CADERNOS CAPP

Os Sujeitos da Escola

 

O professor, como sujeito, ao longo da história, tem ocupado um lugar à parte no processo tradicional de ensino, um lugar acima dos alunos.

Esse processo tem trazido uma discussão sobre o sujeito professor na relação com os alunos. Nós professores não somos, nem conseguimos ser, sujeitos neutros, pois temos história, vida, etnia, religião, gênero e cultura, o que nos faz diferente de outros profissionais, e diferentes entre nós mesmos, na condição de professores.

O professor não é alguém pronto, mas alguém que a cada dia aprende a ser no cotidiano de sua vida escolar.

De acordo com a professora Inês Teixeira, em palestra proferida na aula inaugural do CAPP, a educação realiza o segundo nascimento do sujeito, pois ela não o insere num mundo já dado, mas tem a função de inseri-lo na história para que este a problematize, e o professor neste processo deve estar inserido na "nova geração". Esta concepção não diz respeito ao tempo biológico, mas à capacidade do professor de estar continuamente a par das transformações sociais e culturais.

No decorrer da aula inaugural, a professora Inês contempla a necessidade da valorização da auto-estima do professor como essencial na relação de educar, que não deve estar atrelada ao valor do seu salário. Somente assim, o professor será capaz de possibilitar aos alunos a criação do "novo".

É clara a importância dada à História na constituição de nossas identidades: a "memória permite que mudemos a nossa identidade, resgatando a cada dia, o que somos sem nos esquecermos de quem fomos. Essa relação nos permite avaliar sobre as possibilidades de não cometermos mais os mesmos erros".

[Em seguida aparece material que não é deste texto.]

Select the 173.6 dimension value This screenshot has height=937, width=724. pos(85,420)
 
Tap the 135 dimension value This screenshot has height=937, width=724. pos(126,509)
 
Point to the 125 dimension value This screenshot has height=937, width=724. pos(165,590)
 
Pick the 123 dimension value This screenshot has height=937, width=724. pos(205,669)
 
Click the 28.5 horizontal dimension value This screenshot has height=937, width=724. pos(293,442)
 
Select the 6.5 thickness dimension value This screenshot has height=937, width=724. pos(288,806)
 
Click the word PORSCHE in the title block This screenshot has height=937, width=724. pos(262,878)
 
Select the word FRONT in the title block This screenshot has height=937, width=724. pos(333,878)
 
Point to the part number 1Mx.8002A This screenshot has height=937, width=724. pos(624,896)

Na história do aluno na escola, a professora Inês faz um paralelo entre socialização e subjetivação. Sendo a socialização uma a ação para viver em sociedade, a professora enfatiza a subjetivação que é a ação de formar o sujeito social, alguém ator, autor e autônomo.

Durante o curso nós tivemos oportunidade de discutir o "sujeito" em suas diferentes fases.

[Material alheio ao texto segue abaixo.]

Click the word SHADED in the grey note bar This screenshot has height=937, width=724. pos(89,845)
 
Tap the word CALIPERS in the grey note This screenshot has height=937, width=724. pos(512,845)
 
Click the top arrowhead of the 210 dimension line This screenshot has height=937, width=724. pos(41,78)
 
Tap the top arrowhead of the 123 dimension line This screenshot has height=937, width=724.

Algumas palestras enfocaram as fases do desenvolvimento humano: a criança, o jovem e o adulto. Enriquecemos as discussões com leituras de livros, dos quais fizemos resumos, resenhas e debates.

A palestra da Professora Inês Mafra, enfocou que o sujeito criança traz para a escola todo seu universo, fruto de sua relação com a família e seu meio.

A criança traz uma bagagem cultural e espera que a escola lhe dê oportunidades de novas descobertas e lhes ajude a resolver seus conflitos.

Cabe a nós, enquanto educadores, conseguir perceber o sujeito criança, com toda sua peculiaridade de percepção e ação sobre o mundo.

A palestra proferida no CAPP 2000 sobre adolescência, pela Professora Carla enfocou a visão do outro sobre o adolescente. Ele é "carimbado" com "pré" _ conceitos, como rebeldes, alienados, violentos. Muitas vezes, os próprios professores já vão para a sala de aula carregados destes estereótipos.

Os conceitos sobre juventudes, que no decorrer do processo se transformam em preconceitos, são construídos a partir das nossas experiências e pela interferência forte da mídia, e com isto, torna-se muito perigoso a superposição da essência pela aparência.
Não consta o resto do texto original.